November 16, 2009 13:55 ET

Summus Capital Corp. Enters Into Letter of Intent to Acquire ReNvision Biofuels Inc.

CALGARY, ALBERTA--(Marketwire - Nov. 16, 2009) - Summus Capital Corp. ("Summus" or the "Corporation") (TSX VENTURE:SS.P) is pleased to announce that effective November 5, 2009 it has entered into a binding letter of intent (the "Letter to Intent") to acquire (the "Acquisition") all of the issued and outstanding Class "A" shares (the "ReNvision Shares"), being all of the issued and outstanding shares of ReNvision Biofuels Inc. ("ReNvision"), a private Alberta company actively engaged in the pursuit of the production, sale and marketing of biofuels and related byproducts and the construction of a production facility in support of the same in southern Alberta.

The acquisition of all of the ReNvision Shares will be satisfied through the issuance of 2,000,000 common shares of Summus (the "Summus Shares") at a deemed price of $0.25 per share for total consideration of $500,000. Additionally, the parties have agreed that, subject to regulatory approval, concurrent with the closing of the Acquisition, Summus shall issue performance warrants to the ReNvision Shareholders ("Performance Warrants") to purchase up to an aggregate of 6,000,000 Summus Shares, which Performance Warrants shall be issued pro rata in proportion to the ReNvision Shareholder's ownership percentages of the ReNvision Shares as at the date of the Letter of Intent. Each Performance Warrant shall entitle the holder thereof to purchase one (1) Summus Common Share for every $0.25 received by ReNvision pursuant to the Government of Alberta's "Nine-Point Bio-Energy Plan" at any time in between closing of the Acquisition and March 31, 2011 at an exercise price of $0.01, which Performance Warrants shall be for an identical term.
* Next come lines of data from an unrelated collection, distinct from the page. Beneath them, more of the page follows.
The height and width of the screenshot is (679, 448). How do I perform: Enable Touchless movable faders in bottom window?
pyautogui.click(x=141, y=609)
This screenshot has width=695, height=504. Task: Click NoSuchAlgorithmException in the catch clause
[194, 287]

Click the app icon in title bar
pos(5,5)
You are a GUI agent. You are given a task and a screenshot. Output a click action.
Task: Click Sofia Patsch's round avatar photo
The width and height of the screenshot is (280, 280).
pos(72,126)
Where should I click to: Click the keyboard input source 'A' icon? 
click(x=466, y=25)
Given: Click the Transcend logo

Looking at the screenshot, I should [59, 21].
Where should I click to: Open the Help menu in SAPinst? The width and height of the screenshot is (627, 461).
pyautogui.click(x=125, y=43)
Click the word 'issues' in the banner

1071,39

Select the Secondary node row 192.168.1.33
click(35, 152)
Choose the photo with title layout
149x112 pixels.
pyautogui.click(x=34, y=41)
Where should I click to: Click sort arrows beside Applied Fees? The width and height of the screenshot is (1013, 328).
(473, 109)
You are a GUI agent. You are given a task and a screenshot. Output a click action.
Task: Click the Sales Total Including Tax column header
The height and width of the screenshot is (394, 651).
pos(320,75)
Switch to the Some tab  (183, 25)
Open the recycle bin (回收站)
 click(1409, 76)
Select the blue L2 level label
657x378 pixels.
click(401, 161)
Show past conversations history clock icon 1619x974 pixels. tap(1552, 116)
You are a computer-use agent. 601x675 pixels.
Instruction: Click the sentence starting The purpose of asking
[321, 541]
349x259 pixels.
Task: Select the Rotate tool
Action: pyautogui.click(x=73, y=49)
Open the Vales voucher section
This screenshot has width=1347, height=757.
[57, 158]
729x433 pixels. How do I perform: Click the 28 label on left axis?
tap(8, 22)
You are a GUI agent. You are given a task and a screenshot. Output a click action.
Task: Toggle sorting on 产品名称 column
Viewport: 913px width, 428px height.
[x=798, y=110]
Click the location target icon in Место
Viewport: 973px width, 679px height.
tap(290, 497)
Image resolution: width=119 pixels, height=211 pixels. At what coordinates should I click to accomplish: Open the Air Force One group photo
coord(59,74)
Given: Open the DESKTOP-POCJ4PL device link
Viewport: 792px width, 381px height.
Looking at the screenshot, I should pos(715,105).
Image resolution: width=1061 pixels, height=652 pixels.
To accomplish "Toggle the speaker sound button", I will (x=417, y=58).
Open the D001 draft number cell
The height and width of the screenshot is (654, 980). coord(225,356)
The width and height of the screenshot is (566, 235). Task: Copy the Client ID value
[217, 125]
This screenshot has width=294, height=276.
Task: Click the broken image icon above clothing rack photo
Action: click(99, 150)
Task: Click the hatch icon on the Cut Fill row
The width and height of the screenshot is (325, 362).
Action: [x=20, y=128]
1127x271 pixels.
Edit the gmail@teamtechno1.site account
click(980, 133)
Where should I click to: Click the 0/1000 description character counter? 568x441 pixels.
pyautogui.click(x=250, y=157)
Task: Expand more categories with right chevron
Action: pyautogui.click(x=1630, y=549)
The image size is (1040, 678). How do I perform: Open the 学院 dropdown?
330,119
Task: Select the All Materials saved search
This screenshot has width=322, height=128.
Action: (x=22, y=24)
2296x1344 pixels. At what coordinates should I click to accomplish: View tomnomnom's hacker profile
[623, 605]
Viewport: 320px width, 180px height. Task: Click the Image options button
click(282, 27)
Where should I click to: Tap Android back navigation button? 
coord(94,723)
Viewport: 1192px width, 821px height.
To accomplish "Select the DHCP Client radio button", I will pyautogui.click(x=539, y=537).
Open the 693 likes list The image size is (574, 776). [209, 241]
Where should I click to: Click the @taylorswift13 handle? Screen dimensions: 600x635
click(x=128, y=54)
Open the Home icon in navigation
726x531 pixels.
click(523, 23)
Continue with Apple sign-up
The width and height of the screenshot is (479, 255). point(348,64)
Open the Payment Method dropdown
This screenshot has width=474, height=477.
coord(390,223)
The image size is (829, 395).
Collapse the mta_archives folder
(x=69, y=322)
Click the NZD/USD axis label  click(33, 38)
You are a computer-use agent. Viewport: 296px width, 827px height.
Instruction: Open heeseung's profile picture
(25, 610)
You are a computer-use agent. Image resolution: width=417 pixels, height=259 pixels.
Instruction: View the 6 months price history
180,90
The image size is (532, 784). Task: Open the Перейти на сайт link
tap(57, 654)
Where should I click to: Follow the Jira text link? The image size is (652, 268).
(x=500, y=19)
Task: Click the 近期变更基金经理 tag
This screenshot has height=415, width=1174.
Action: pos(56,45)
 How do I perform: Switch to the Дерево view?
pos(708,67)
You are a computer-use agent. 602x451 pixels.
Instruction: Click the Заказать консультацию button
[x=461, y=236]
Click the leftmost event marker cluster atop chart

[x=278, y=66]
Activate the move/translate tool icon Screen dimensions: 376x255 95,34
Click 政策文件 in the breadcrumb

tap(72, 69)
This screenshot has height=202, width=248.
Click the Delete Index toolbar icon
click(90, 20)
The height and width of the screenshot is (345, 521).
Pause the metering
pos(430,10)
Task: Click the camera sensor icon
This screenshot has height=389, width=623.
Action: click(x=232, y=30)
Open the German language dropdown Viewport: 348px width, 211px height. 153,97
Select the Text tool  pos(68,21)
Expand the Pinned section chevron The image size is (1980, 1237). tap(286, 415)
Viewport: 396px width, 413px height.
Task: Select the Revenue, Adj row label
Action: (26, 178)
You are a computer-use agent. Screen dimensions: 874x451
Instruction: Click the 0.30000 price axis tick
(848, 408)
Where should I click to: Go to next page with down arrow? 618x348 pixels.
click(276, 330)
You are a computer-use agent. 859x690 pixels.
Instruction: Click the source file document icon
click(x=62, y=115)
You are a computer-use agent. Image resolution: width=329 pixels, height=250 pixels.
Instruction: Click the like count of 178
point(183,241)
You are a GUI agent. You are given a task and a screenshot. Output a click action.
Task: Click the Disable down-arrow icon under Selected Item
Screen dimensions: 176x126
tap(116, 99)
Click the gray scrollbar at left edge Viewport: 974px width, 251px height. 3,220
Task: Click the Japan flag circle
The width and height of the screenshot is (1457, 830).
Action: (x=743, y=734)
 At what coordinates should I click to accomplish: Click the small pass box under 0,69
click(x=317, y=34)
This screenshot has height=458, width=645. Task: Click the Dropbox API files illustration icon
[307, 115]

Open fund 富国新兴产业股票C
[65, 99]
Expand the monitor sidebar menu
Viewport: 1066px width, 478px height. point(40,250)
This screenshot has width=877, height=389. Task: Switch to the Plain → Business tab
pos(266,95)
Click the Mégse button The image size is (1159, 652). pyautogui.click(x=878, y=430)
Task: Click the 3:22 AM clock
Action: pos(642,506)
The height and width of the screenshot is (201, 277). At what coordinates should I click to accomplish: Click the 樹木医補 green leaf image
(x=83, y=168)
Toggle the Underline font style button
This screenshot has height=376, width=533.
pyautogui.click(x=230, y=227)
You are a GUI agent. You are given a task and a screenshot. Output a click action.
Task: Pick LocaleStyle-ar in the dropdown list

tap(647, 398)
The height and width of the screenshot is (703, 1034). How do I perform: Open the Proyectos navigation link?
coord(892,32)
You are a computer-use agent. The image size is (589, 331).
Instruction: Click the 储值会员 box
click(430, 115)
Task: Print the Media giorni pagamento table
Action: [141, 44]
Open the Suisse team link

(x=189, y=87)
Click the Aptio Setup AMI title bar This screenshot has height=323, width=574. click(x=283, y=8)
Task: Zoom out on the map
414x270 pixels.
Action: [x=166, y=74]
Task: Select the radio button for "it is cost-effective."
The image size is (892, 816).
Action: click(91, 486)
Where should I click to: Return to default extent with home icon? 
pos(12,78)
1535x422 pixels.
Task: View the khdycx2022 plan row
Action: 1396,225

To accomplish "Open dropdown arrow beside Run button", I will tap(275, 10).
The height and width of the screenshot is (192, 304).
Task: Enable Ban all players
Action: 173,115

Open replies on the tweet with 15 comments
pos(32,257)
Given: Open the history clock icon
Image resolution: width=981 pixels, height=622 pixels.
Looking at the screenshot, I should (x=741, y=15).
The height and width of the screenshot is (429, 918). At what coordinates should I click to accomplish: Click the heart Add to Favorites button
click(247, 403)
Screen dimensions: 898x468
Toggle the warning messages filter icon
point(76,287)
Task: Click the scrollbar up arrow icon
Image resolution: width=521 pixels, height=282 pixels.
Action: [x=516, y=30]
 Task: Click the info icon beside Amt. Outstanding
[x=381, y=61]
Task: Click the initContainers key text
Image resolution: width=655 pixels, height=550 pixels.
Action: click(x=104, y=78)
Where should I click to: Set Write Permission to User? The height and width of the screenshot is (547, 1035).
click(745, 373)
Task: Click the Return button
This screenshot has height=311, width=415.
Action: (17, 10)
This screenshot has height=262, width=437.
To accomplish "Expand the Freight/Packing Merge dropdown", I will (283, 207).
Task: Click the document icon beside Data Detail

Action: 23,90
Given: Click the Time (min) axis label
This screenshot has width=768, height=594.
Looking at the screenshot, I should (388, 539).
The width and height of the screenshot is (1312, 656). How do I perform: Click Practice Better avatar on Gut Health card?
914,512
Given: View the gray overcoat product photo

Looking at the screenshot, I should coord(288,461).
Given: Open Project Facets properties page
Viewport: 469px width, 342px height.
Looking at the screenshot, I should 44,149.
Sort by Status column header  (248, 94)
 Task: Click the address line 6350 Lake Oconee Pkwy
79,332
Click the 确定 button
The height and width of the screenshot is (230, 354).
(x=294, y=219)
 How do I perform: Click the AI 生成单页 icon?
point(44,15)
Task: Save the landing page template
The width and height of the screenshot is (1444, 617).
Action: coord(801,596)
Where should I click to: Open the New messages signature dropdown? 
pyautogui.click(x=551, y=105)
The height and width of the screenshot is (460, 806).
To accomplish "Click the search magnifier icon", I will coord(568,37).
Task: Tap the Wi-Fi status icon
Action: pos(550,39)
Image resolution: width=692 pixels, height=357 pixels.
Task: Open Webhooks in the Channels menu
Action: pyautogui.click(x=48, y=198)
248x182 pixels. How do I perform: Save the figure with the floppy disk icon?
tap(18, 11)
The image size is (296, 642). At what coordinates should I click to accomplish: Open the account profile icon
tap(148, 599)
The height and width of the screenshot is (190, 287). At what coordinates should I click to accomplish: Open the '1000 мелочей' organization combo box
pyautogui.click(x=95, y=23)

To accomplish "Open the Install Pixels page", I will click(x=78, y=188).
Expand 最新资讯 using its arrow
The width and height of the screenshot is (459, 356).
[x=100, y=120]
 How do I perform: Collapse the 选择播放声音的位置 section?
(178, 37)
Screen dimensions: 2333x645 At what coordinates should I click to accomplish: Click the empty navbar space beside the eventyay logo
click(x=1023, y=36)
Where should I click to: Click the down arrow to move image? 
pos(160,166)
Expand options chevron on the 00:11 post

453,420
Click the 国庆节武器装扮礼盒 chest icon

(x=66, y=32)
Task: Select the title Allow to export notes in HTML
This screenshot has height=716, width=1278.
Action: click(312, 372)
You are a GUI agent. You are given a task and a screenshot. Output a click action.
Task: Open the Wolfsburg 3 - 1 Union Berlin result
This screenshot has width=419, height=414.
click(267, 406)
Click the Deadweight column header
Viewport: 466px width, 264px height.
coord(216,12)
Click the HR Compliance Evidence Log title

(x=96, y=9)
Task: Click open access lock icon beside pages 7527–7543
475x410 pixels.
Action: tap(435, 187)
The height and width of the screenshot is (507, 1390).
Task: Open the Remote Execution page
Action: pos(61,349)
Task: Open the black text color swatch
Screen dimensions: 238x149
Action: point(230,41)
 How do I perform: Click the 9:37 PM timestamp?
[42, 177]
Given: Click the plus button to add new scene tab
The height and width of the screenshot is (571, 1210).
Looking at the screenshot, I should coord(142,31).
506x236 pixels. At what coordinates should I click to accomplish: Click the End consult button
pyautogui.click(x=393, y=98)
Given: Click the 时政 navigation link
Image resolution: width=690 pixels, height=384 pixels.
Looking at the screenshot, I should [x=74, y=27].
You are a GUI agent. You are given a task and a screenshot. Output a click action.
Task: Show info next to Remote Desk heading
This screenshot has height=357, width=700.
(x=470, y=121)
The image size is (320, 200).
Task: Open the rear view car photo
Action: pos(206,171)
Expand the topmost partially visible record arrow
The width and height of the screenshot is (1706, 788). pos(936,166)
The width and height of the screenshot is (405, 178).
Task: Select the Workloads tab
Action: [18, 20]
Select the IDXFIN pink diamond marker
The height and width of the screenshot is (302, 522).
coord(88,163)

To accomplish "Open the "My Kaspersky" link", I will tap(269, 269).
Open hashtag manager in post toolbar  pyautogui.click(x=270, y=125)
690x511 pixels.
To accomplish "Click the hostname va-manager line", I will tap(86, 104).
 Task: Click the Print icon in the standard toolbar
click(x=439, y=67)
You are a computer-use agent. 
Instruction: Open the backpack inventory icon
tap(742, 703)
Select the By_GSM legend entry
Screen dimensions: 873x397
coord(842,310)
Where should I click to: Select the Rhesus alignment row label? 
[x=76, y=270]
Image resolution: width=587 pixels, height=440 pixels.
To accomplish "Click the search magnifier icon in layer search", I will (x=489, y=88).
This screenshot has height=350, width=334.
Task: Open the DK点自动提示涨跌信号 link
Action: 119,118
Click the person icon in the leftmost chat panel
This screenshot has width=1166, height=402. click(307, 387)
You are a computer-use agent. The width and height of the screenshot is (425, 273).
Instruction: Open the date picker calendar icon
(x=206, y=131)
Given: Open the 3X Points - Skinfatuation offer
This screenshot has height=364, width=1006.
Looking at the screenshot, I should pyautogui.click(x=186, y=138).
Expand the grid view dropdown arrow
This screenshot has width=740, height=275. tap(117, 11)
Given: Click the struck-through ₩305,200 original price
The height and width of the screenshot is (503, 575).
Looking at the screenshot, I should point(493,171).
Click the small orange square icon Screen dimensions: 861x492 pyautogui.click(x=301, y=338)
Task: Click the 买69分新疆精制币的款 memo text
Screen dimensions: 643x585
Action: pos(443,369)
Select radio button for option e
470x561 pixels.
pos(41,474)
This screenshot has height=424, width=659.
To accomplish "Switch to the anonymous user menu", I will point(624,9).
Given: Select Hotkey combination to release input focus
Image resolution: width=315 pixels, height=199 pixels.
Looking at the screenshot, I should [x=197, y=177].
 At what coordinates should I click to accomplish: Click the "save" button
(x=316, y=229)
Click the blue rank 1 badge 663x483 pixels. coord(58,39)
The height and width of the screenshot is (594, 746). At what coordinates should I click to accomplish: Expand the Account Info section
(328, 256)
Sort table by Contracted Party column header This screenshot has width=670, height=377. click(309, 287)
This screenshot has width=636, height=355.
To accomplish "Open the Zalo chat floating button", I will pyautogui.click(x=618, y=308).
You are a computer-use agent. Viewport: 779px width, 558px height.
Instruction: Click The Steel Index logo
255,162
An equity financing of up to $15 million (the "Financing") is intended to be completed in conjunction with the Acquisition. Summus expects to provide further details with regards to the Financing in the near future once details regarding the same are available.

The Acquisition is expected to constitute the qualifying transaction (the "Qualifying Transaction") of Summus as defined in the policies of the TSX Venture Exchange Inc. ("TSXV") and the Acquisition and the Financing and all related transactions remain subject to the approval of the TSXV. It is expected that Summus will qualify for listing on the TSXV as a Technology and Industrial Issuer subsequent to the Qualifying Transaction.

ReNvision Biofuels Inc.

ReNvision is a Calgary, Alberta-based company that has identified the location for the construction and commercialization of a biodiesel production facility in southern Alberta that will have a planned initial production capacity of up to 35 million liters using proven, environmentally-friendly technologies. The production facility, once in operation, is expected to provide ReNvision the flexibility to utilize various sources of feedstock to produce biodiesel. ReNvision anticipates that its primary sources of feedstock will include, among others, animal fats, canola and other oilseeds. ReNvision intends to initially focus on animal fats as the main source of feedstock for its biodiesel production.

Biodiesel is a clean burning alternative fuel, produced from domestic, renewable resources. It contains no petroleum, but can be blended at any level with petroleum diesel to create a biodiesel blend. Biodiesel can be used in compression-ignition (diesel) engines with little or no modifications. It is biodegradable, nontoxic, and essentially free of sulfur and aromatics. Additionally, biodiesel contains no carcinogenic benzene, contributes virtually no sulfur emissions when used as a fuel, reduces greenhouse gas omissions when replacing regular petroleum diesel, requires no special handling or storage and meets or exceeds all major Canadian and U.S. emission standards.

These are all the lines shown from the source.